(Note: The original version of this article was edited, as its tone was deemed to be not in keeping with the standard set by this web site. Please note that the portion of the article in block quotes is a quotation from a blogger who is not a member of the immediate Global Voices community.)
Hermann Hesse once wrote: “To speak is good, to be silent is better!” We Serbs seem to agree. Serbs will talk about world politics, about the relationship between America and Russia, but often prefer to be silent about things that happen in our own backyard.
This week, journalists could not get locals in Batajnica to speak to them about a double murder and suicide that happened in their town. The following is a translation of a reflective post (SRP) by Queeria, a Serbian blogger, commenting on the murder story and how it relates to past tragedies in Serbia on Blog B92 on June 13:
Yesterday, all Serbian news agencies reported the news of a drug addict who killed two old people with a knife in Batajnica and later killed himself. It is terrible!
Journalists immediately showed up to explore the incident and its background. But none of the neighbors wanted to speak about it.
Everybody pretended to be innocent, as if nobody had been peeping into the home of the unfortunate family until yesterday.
My favorite author, a feminist, a lesbian, a mother, [an African-American], [Audrey Lorde], left this invaluable sentence as her will to us: “If you are silent, you will not be yourself.”
But few of us […] believe that by speaking up we can solve anything.
It all reminded me of the stories of the invisibility of the concentration camps and the population that knew nothing about them.
Several villages were evacuated so that the Nazi could build Auschwitz – but none of the villagers knew anything.
When former prisoners, gays and prostitutes, came to erect a memorial to the victims in Dachau after World War II, representatives of other groups who had been prisoners, too, said: “We don’t know who you are!”

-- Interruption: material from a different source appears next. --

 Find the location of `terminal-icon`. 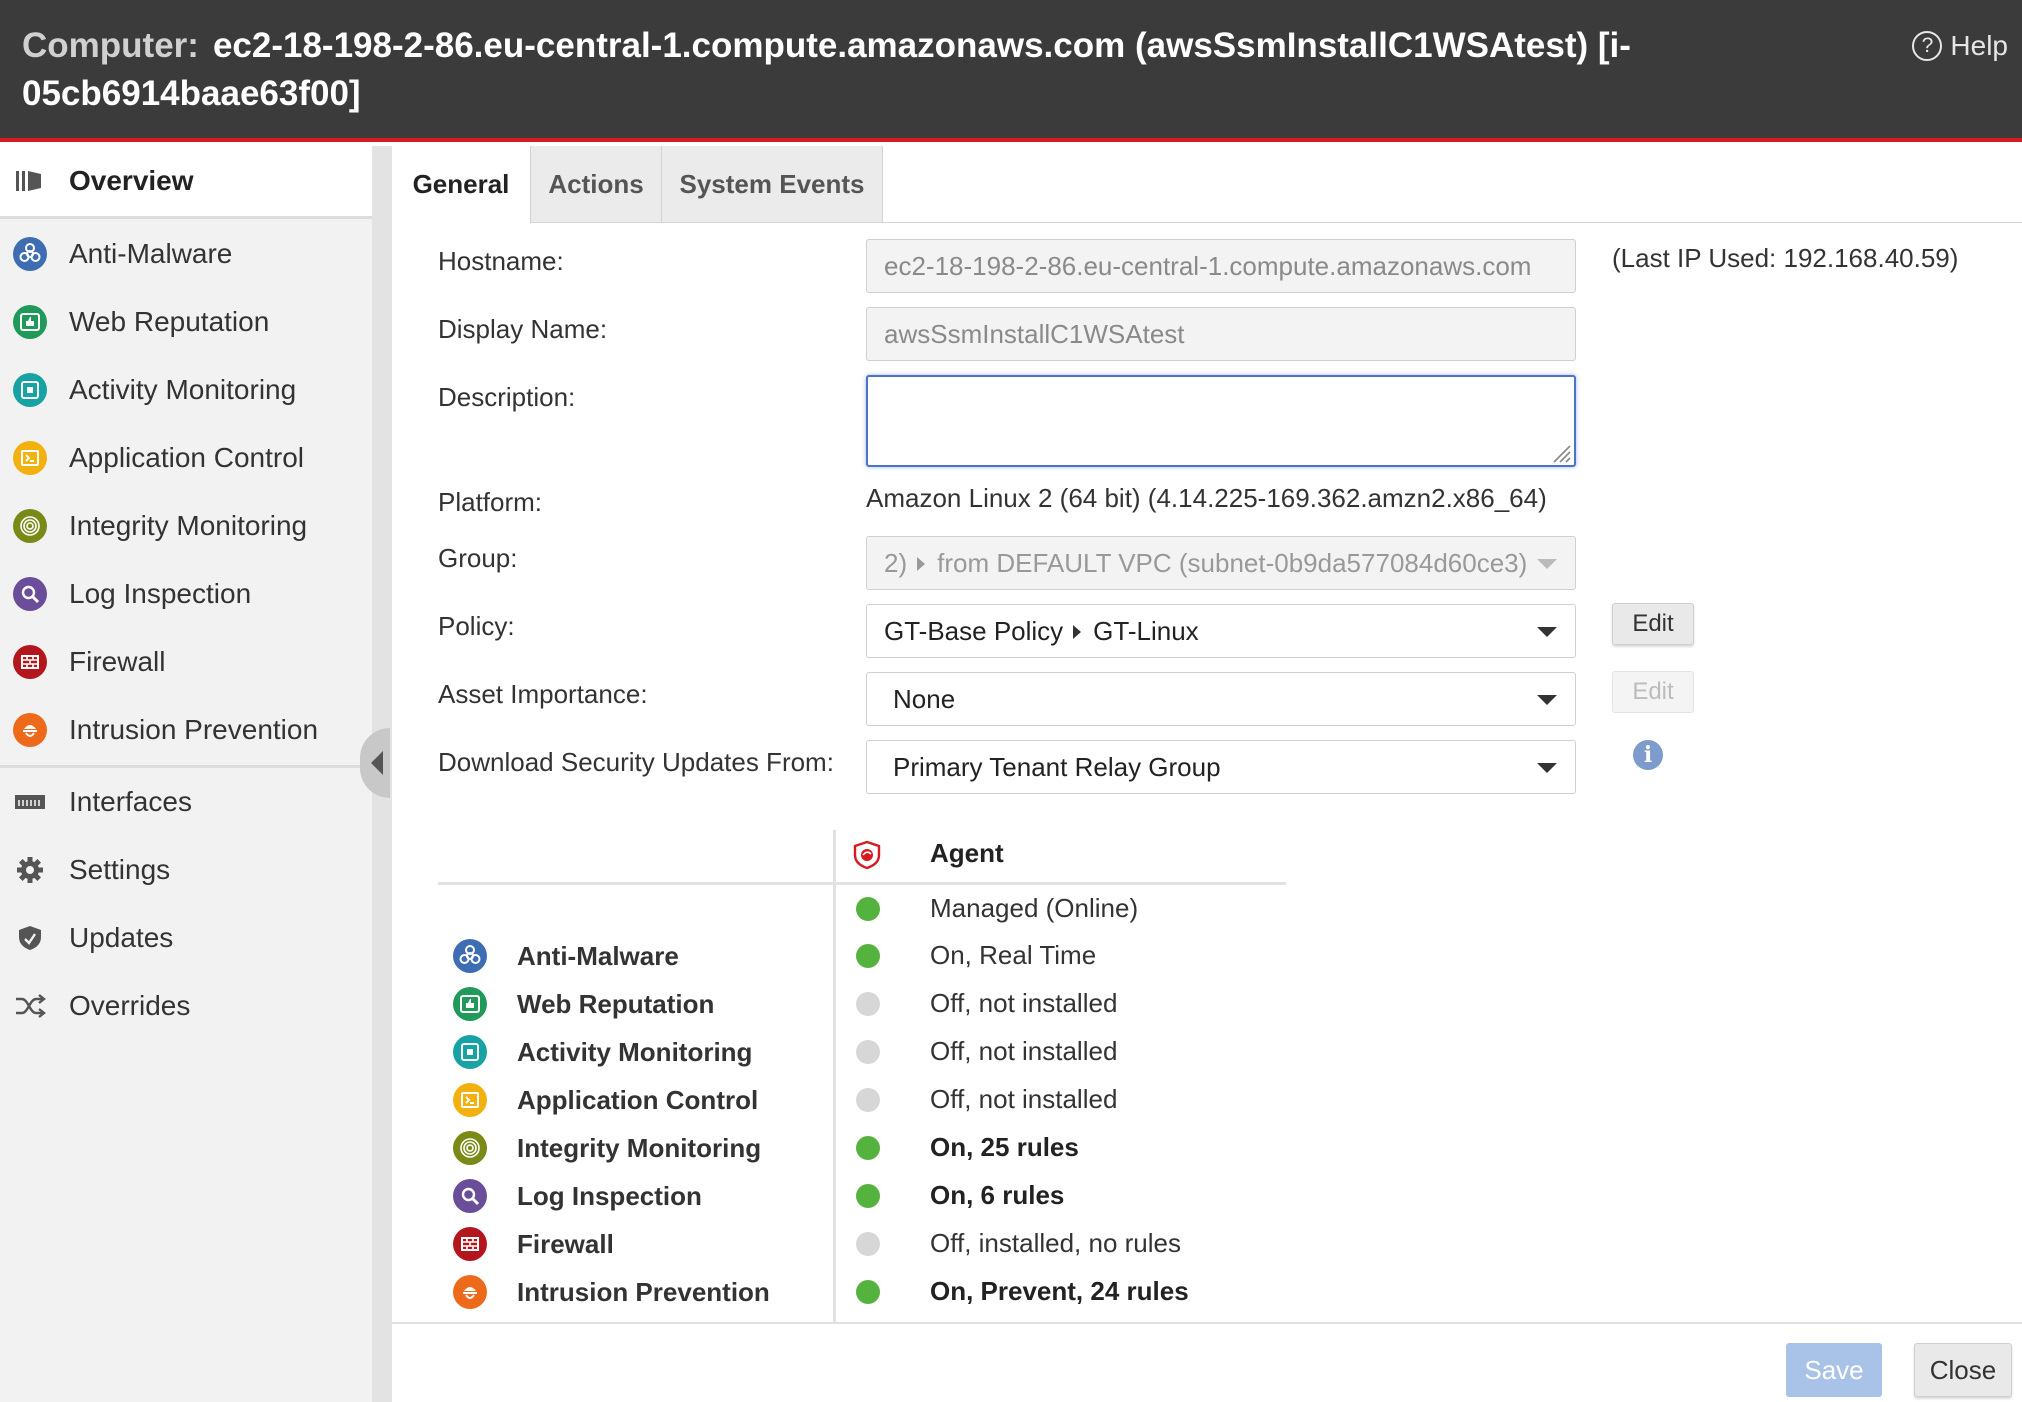

terminal-icon is located at coordinates (30, 458).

Nobody knew anything about [Srebrenica].
Nobody knew anything about [refrigerator trucks] with dead bodies.
Nobody knew anything about [the six Bosnian Muslims].

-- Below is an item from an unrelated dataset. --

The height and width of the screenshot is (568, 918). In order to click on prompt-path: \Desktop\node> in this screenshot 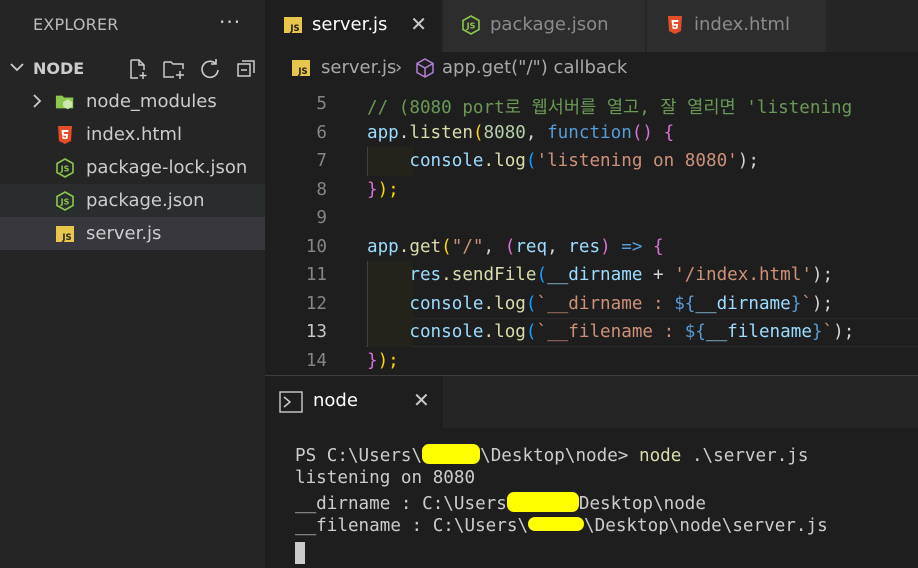, I will do `click(560, 456)`.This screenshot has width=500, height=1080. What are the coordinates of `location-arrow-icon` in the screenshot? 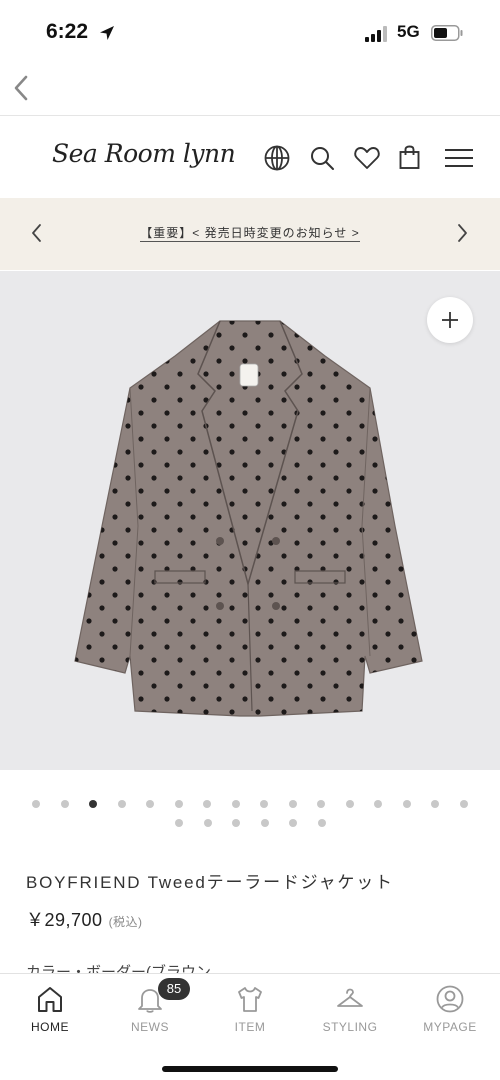 It's located at (107, 33).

Nobody knew anything about the women who were raped during the war.
Nobody knew anything about the violence in the neighborhood.
Nobody knew anything about death threats to lesbians.
Nobody knew that gays had been sexually mistreated every day.
[Ceca Raznatovic] knew nothing about her valuable necklace.
Then it is utterly logical that nobody knew what happened in Batajnica.
From all that's been written I can make three conclusions.
First, the silence about evil always inevitably leads to fascism.
Second, everyone who keeps silent is an accomplice to fascism.
Third, there is too much silence in Serbia.
I am an anti-fascist and I cannot remain silent. To speak up has its price, but that price makes you free.
As Audrey said, to speak up doesn’t give me too much, but it keeps me from being an accomplice.